Поскольку вне Эдема человек уже не получает все готовым из рук природы, не только воссоздать золотой век, но и просто обеспечить нормальное функционирование общества невозможно без того, чтобы на одних не трудились другие.
Такой ход мысли был наиболее типичен для классической древности. «Действительно, — говорит Аристотель, — если бы всякое орудие могло работать само по данному приказу или даже предвосхищая его, как статуи Дедала или треножники Гефеста, которые, по словам поэта, сами являлись на собрание богов, если бы челноки ткацкого станка ткали сами собой, если бы смычок сам собой играл на кифаре, то предприниматели стали бы обходиться без рабочих, а хозяева без рабов»[232]
Литература не могла миновать подобных ситуаций. Они представлялись необычайно комичными, противоречащими элементарным законам природы (в числе которых оказывалось и рабство). Комический писатель Кратес заставляет человека, пожелавшего реформировать общество, заявить, что у него никто не будет владеть ни рабом, ни рабыней. «А как же, — возражает его собеседник, — старик тоже должен обслуживать сам себя?» «Вовсе нет, — отвечает реформатор, — я заставлю двигаться все нужные предметы без малейшего прикосновения к ним. Всякий корабль будет приближаться сам собой, когда его позовут. Нужно будет только сказать: “Стол, стань передо мной! Накройся! Квашня, замесись! Стакан, наполнись! Чаша, где ты? Ополоснись хорошенько! Пирожок, иди сюда на стол! Чугун, вынь из своего нутра этих животных!

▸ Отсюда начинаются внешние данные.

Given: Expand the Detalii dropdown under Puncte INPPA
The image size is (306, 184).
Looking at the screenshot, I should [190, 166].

Рыба, подходи! — Но, скажет она, я еще не поджарилась с двух сторон. — Хорошо, перевернись, подсыпь под себя соли и сейчас же поджарься в жире”»[233]

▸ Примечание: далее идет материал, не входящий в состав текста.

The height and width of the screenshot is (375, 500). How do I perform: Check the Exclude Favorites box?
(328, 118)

.К сожалению, в жизни так не бывает. И если общество не может быть потребительским по отношению к природе, оно становится таковым по отношению к людям. Потребительская утопия в классовом обществе — это всегда утопия несправедливая, даже в тех случаях, когда несправедливость эта не кажется слишком явной и сказочные богатства приходят путями наполовину сказочными, а те, кто обслуживает утопистов, живут «в огромном светлом здании в полмили длиною».

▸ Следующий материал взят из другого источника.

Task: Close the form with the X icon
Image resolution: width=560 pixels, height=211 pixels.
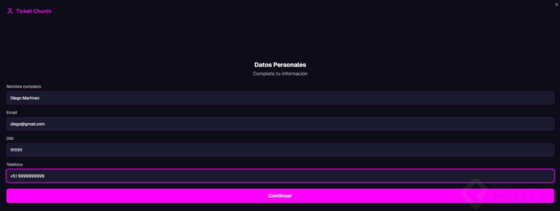Action: 557,5
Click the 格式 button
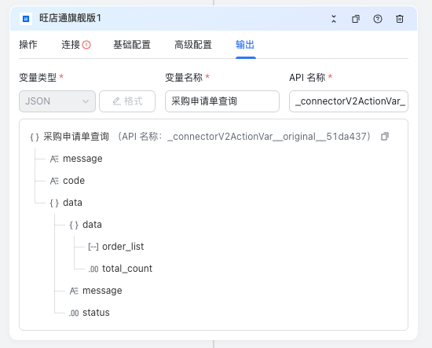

Так обстоит дело в Телемской обители.
В двух утопиях той же эпохи нет подобной несправедливости. Одна часть общества не живет там за счет другой. Все одинаково трудятся и пользуются плодами общих трудов. Речь идет об «Утопии» Томаса Мора («Золотая книга, столь же полезная, как забавная, о наилучшем устройстве государства и о новом острове Утопии», 1516) и «Городе Солнца» (1623) Кампанеллы. Причем шести часов работы хватает для того, чтобы обеспечить общество всем необходимым. Остальное время отводится занятиям науками, играм на свежем воздухе и т. д.
На первый взгляд, у проектов идеального общества, предложенных Мором и Кампанеллой, — все преимущества перед утопией Рабле. В действительности это не так. Утопии Мора и Кампанеллы так же далеки от полноты идеала, как и утопия Рабле. Они не исключают, а дополняют друг друга.
Рабле показал общину, внутри которой свободное развитие всех обусловлено свободным развитием каждого. В Телеме «делают что хотят». Там нет никакого регламента, нет никаких обязательных установлений. В утопиях Мора и Кампанеллы мера регламентации велика, а мера свободы неизмеримо мала сравнительно с утопией Рабле.
У Рабле человек принадлежит только себе самому и поэтому принадлежит всем остальным. У Мора и Кампанеллы он изначально отдан всем остальным и потому не в полную меру принадлежит сам себе.
Утопия Томаса Мора зиждется на патриархальной основе. Семья является не только «экономической ячейкой» общества, но и его «первоначальной ячейкой» во всех отношениях. Она — основная производственная единица, она — первый источник законов, она — первоначальное политическое образование. Законов мало, но обычаи крепки и всепроникающи. Их никто (или почти никто) не нарушает, и их нельзя обойти — они касаются всего существенного и каждой мелочи быта.
Кампанелла — не меньший, чем Томас Мор, сторонник регламентации, но, человек XVII века, он отдает ее государству. Аппарат власти у Кампанеллы ответственней и разветвленней. Нельзя сказать, что он вступает в этом смысле в сознательную полемику с Мором, но, поскольку семьи в старом смысле слова у Кампанеллы нет, семьей по отношению к человеку становится все общество, и право регламентации естественным образом переходит к нему в лице его представителей.
Личность оказывается в этих утопиях в заметно менее выигрышных условиях, чем у Рабле. Формы ее проявления определены заранее и закреплены законодательством или обычаем, так что ни для каких неожиданностей не остается места. Между тем именно эти неожиданности сыграли такую заметную роль в истории человечества.
Традицию тут отыскать нетрудно. Она идет от Платона.